The other considerations are the temperature and crowd. Unfortunately, not all the trains have heating or cooling systems. Sometimes, you will find people squeezed in two adjacent cars, but leave one car almost empty in the summer. Don’t try to get a comfortable seat in the empty car, because I guarantee you there is no AC in that car.
You also don’t always have any cellphone signal underground. Recently, mobile services and WiFi have started to cover most stations, but you will still lose signal when you are in between stations. That’s why many New Yorkers read on the train.
Ticket rates are fixed no matter how long the travel distance is: riders only need to swipe the MTA card when getting into the station. Riders transiting between subway and bus can get one free ride within 90 minutes.
The direction signs in NYC are also very different from the rest of the world. It is generalized to be uptown/Queens/Bronx or downtown/Brooklyn in many cases. Understanding uptown and downtown is extremely important. You will find separate entrances at the same station for two different directions; if you go into the wrong station, you will have to go to the correct one and purchase the fee again.
When will the next train come? Don’t assume you will see screens at all the stations. The information on the MTA screens or Google Maps can both be wrong. Listening to the announcement is probably the safest choice.
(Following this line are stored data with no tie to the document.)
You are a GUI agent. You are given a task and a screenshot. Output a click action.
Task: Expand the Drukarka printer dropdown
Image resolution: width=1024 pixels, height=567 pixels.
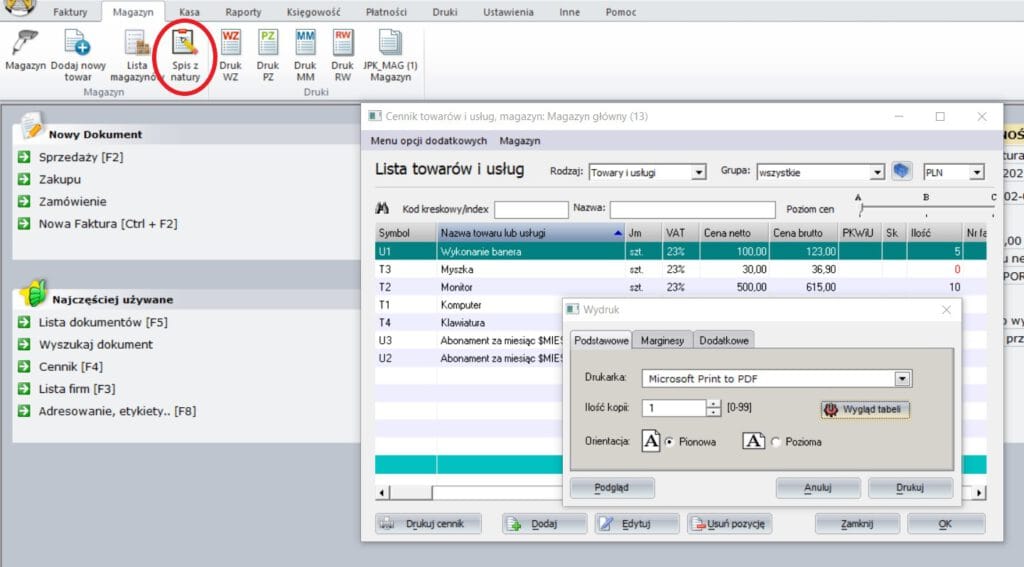click(902, 379)
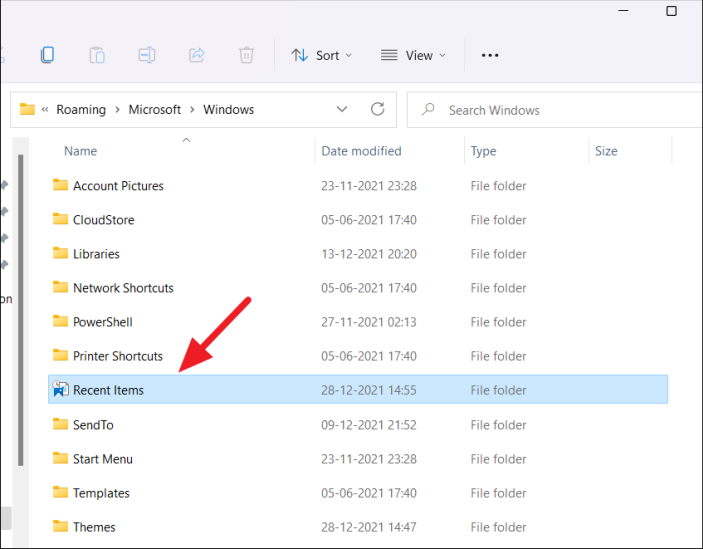Click the Recent Items folder icon
The image size is (703, 549).
click(x=60, y=390)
Last but not least, not all the stations are wheelchair accessible. If you are in a wheelchair, have a luggage, or use a baby stroller, you will figure out your way to ride on New York subway.
In Shanghai, all the stations are designed to be easily recognized from the outside to the inside, as the signage system uses destinations. Riders can also see the “next stop” and “previous stop” on the signage.
All the trains are conditioned comfortably in all four seasons, although some argue that they are a little bit too hot in the winter. Overall, though, the crowd flow during rush hour is the biggest complaint you could make about the subway system in Shanghai. On the Shanghai Metro website, the interactive map of the real-time flow of people is the top hit.
The ticketing system is similar to NYC, with the ticket rates based on the distance. One-day and three-day passes are available for visitors.
Cellphone signal infrastructure is well-built and covers the whole subway system, but Shentong does not provide WiFi at the stations. A start-up called Huasheng Technology (花生科技) provides the emerging free mobile WiFi to riders.
Stairs, escalators, and elevators are the standard design for all the train stations in Shanghai.
Safety and Resiliency
As mentioned earlier, the lack of platform screen doors (PSDs) on the New York Subway creates safety problems on the platform. Not only can people be pushed on to the tracks, but also trash is dumped on the tracks, causing track fires and delays. When the trash includes food scraps, it attracts rats, something that can literally be seen at subway stations in NYC.
There is no scanning security check in NYC. In some major stations, you will see transit police officers and police dogs. Large baggage items will be randomly searched.
In Shanghai, PSDs are installed at all the stations; most of them are floor-to-ceiling, keeping the riders safe and the track clean.
Additionally, PSDs can help save energy and limit the noise of train brakes.
To prepare for the typhoon weather of the Shanghai Summer, stations have the flood control facilities to protect the stations and tracks. NYC is still recovering from Hurricane Sandy and needs more funding.
In summary, the newer Shanghai Metro system is unbeatable in most aspects. If you are in Shanghai, enjoy your ride. If you live in NYC, please enjoy the show on the train or the station.